→ **Task item**
From the first line to the last, output the entries exactly.

[Stored items]
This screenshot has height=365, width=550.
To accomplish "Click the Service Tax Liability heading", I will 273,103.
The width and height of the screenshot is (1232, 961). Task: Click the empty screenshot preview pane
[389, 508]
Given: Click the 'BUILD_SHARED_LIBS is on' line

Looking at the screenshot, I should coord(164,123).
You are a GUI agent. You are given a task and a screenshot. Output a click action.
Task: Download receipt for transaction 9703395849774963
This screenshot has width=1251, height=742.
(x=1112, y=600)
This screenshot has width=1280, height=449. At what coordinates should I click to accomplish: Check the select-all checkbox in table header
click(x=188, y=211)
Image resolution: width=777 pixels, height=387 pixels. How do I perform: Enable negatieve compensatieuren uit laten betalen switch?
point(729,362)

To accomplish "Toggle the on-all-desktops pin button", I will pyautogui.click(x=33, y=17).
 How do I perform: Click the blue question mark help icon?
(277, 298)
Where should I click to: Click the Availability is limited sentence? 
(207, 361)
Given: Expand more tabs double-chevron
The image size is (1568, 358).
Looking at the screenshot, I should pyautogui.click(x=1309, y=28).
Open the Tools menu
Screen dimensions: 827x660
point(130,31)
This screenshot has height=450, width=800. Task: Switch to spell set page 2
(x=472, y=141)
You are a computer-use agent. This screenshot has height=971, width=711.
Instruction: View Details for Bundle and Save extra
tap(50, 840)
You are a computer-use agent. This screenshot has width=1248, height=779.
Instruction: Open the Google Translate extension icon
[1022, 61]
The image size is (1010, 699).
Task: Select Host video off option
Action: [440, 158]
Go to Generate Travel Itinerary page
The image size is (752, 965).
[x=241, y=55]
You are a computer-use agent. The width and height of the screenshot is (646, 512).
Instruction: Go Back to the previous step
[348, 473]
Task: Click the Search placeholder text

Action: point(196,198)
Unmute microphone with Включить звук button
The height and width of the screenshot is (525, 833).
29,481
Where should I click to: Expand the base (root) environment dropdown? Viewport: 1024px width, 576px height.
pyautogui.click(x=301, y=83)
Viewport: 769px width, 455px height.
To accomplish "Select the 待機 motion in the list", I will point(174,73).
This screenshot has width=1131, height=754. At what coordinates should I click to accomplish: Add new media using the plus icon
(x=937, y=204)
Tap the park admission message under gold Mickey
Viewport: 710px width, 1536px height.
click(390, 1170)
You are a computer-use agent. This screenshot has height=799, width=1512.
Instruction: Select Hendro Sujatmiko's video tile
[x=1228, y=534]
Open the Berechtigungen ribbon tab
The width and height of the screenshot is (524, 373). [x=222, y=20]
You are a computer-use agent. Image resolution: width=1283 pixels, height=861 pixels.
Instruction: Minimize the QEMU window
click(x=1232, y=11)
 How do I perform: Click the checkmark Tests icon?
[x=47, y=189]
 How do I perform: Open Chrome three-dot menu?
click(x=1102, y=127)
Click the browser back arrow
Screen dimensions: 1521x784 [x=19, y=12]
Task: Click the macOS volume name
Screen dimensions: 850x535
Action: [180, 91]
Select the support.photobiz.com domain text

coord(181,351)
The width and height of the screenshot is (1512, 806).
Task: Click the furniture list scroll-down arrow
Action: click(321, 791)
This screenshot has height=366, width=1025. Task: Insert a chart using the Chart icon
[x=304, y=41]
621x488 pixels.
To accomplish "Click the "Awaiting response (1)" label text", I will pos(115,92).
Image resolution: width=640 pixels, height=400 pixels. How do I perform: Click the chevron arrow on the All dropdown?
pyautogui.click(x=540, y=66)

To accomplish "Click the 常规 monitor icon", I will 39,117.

→ **Output of the task**
This screenshot has height=365, width=550.
To accomplish "Click the Service Tax Liability heading", I will 273,103.
The width and height of the screenshot is (1232, 961). Task: Click the empty screenshot preview pane
[389, 508]
Given: Click the 'BUILD_SHARED_LIBS is on' line

Looking at the screenshot, I should coord(164,123).
You are a GUI agent. You are given a task and a screenshot. Output a click action.
Task: Download receipt for transaction 9703395849774963
This screenshot has width=1251, height=742.
(x=1112, y=600)
This screenshot has width=1280, height=449. At what coordinates should I click to accomplish: Check the select-all checkbox in table header
click(x=188, y=211)
Image resolution: width=777 pixels, height=387 pixels. How do I perform: Enable negatieve compensatieuren uit laten betalen switch?
point(729,362)

To accomplish "Toggle the on-all-desktops pin button", I will pyautogui.click(x=33, y=17).
 How do I perform: Click the blue question mark help icon?
(277, 298)
Where should I click to: Click the Availability is limited sentence? 
(207, 361)
Given: Expand more tabs double-chevron
The image size is (1568, 358).
Looking at the screenshot, I should pyautogui.click(x=1309, y=28).
Open the Tools menu
Screen dimensions: 827x660
point(130,31)
This screenshot has height=450, width=800. Task: Switch to spell set page 2
(x=472, y=141)
You are a computer-use agent. This screenshot has height=971, width=711.
Instruction: View Details for Bundle and Save extra
tap(50, 840)
You are a computer-use agent. This screenshot has width=1248, height=779.
Instruction: Open the Google Translate extension icon
[1022, 61]
The image size is (1010, 699).
Task: Select Host video off option
Action: [440, 158]
Go to Generate Travel Itinerary page
The image size is (752, 965).
[x=241, y=55]
You are a computer-use agent. The width and height of the screenshot is (646, 512).
Instruction: Go Back to the previous step
[348, 473]
Task: Click the Search placeholder text

Action: point(196,198)
Unmute microphone with Включить звук button
The height and width of the screenshot is (525, 833).
29,481
Where should I click to: Expand the base (root) environment dropdown? Viewport: 1024px width, 576px height.
pyautogui.click(x=301, y=83)
Viewport: 769px width, 455px height.
To accomplish "Select the 待機 motion in the list", I will point(174,73).
This screenshot has width=1131, height=754. At what coordinates should I click to accomplish: Add new media using the plus icon
(x=937, y=204)
Tap the park admission message under gold Mickey
Viewport: 710px width, 1536px height.
click(390, 1170)
You are a computer-use agent. This screenshot has height=799, width=1512.
Instruction: Select Hendro Sujatmiko's video tile
[x=1228, y=534]
Open the Berechtigungen ribbon tab
The width and height of the screenshot is (524, 373). [x=222, y=20]
You are a computer-use agent. Image resolution: width=1283 pixels, height=861 pixels.
Instruction: Minimize the QEMU window
click(x=1232, y=11)
 How do I perform: Click the checkmark Tests icon?
[x=47, y=189]
 How do I perform: Open Chrome three-dot menu?
click(x=1102, y=127)
Click the browser back arrow
Screen dimensions: 1521x784 [x=19, y=12]
Task: Click the macOS volume name
Screen dimensions: 850x535
Action: [180, 91]
Select the support.photobiz.com domain text

coord(181,351)
The width and height of the screenshot is (1512, 806).
Task: Click the furniture list scroll-down arrow
Action: click(321, 791)
This screenshot has height=366, width=1025. Task: Insert a chart using the Chart icon
[x=304, y=41]
621x488 pixels.
To accomplish "Click the "Awaiting response (1)" label text", I will pos(115,92).
Image resolution: width=640 pixels, height=400 pixels. How do I perform: Click the chevron arrow on the All dropdown?
pyautogui.click(x=540, y=66)

To accomplish "Click the 常规 monitor icon", I will 39,117.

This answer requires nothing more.